Response to the Supreme Court ruling by ATI (now known as Energy & Environment Legal Institute), which of course won’t own up to their misuse of Freedom of Information law to harass climate scientists and promote global warming denialism.
Statement by Michael Mann on the Virginia Supreme Court ruling:
We are glad that Judge Sheridan’s decision was upheld by the Virginia Supreme Court. This is a victory for science, public university faculty, and academic freedom.
We are grateful for the vigorous defense waged by the University of Virginia in protecting their faculty and the integrity of research and scholarship.
Hopefully the ruling can serve as a precedent in other states confronting this same assault on public universities and their faculty.
Court rules for Univ. of Virginia and Michael Mann against denialist inquisition – scholarly e-mail and documents are protected communication (September 17, 2012)
A Virginia court has affirmed the University of Virginia’s right to withhold confidential scholarly communications, thus ruling against the global warming denialist American Tradition Institute’s demand to make public climate scientist Michael Mann’s documents and email correspondence with dozens of other scientists during his time at UVa. This is an important victory in a case that threatened to send a chilling message to university scholars that they could no longer expect to engage in personal communications without having the whole world reading over their shoulders.
Letter calling on Univ. of Virginia to prevent inappropriate open records disclosure of climate scientists’ exempt emails and documents (August 12, 2011)
Climate Science Watch joined the American Association of University Professors, the American Geophysical Union, and the Union of Concerned Scientists in calling on the University of Virginia to revise an agreement that would needlessly and inappropriately give the American Tradition Institute access to personal email correspondence and other documents from climate scientist Michael Mann and more than thirty other scientists. The University should honor its earlier commitment to utilize “all available exemptions” in responding to the request under the Virginia Freedom of Information Act by ATI, a ‘free market’ ideology group and legal arm of the global warming denial machine.
Washington Post editorial: Resist denialist ‘freedom of information’ harassment of climate change scientists (May 30, 2011)

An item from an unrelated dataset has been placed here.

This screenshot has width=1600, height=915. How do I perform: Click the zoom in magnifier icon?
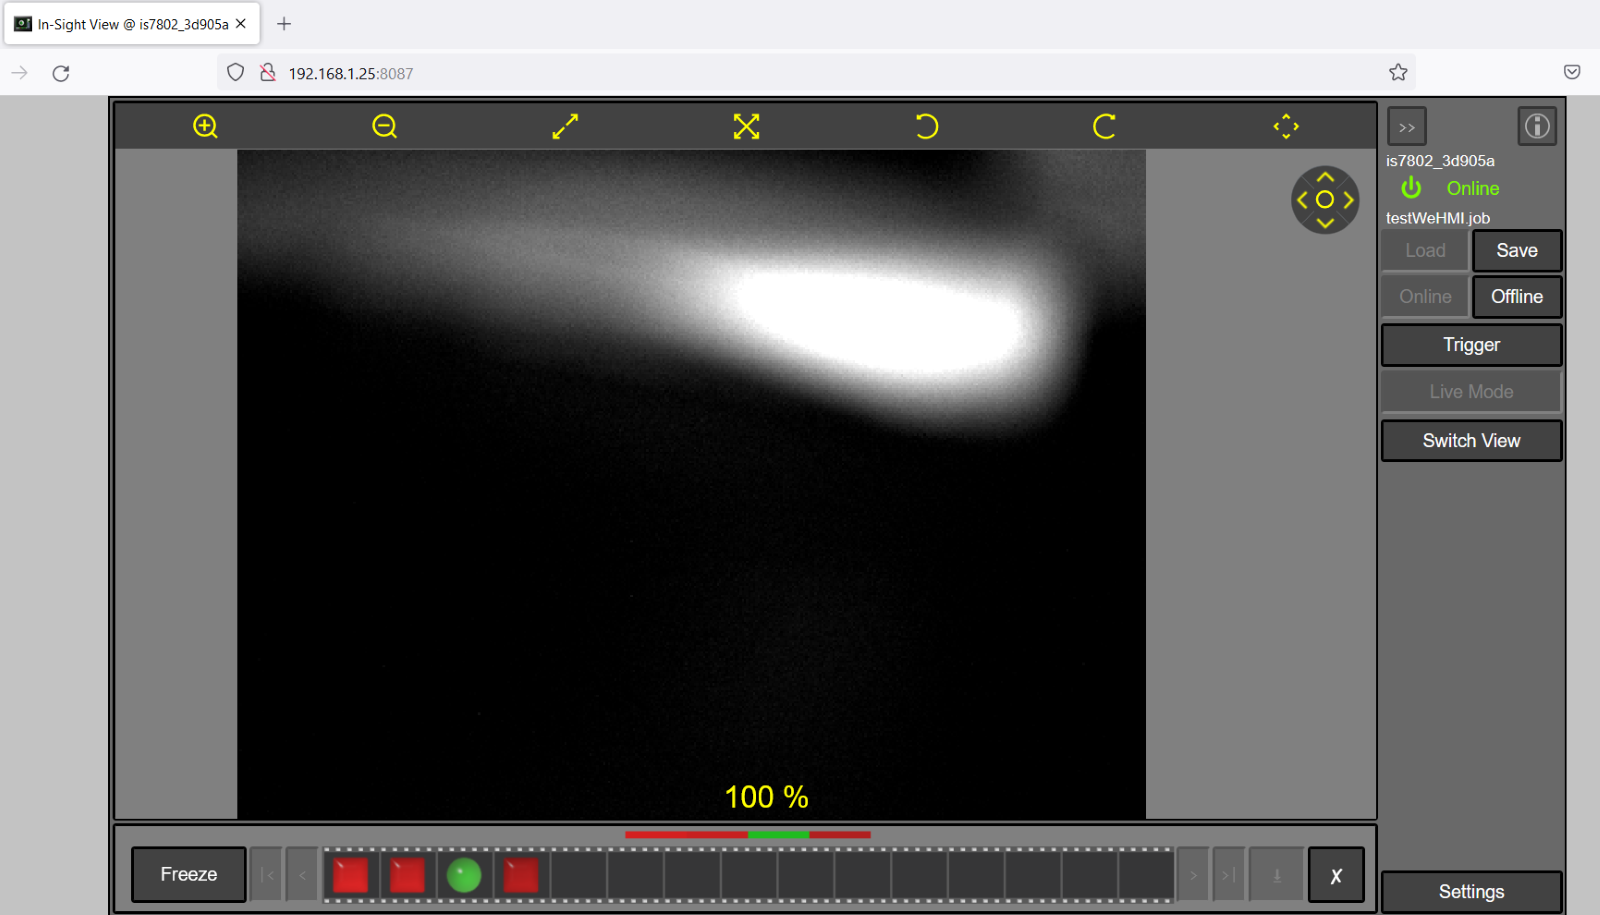click(205, 126)
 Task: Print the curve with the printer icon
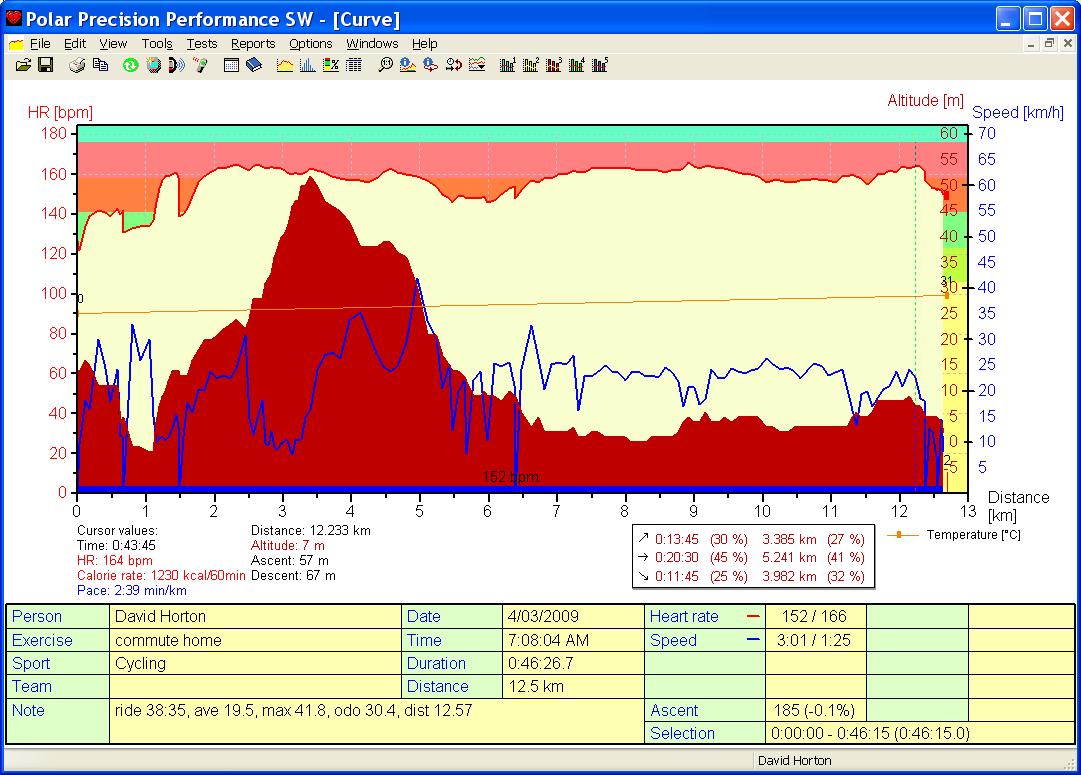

“Freedom of information laws are critical tools that allow Americans to see what their leaders do on their behalf. But some global warming skeptics in Virginia are showing that even the best tools can be misused,” says the Washington Post in a May 30 editorial. The case at hand is the current demand by the right-wing American Tradition Institute and its global warming denialist lawyer Christopher Horner to obtain and publish years’ worth of former University of Virginia climate scientist Michael Mann’s email correspondence with dozens of colleagues in the science community, and other documents. The Post urges the University to dig in and make full use of legal tools to resist meeting this demand. Amen to that.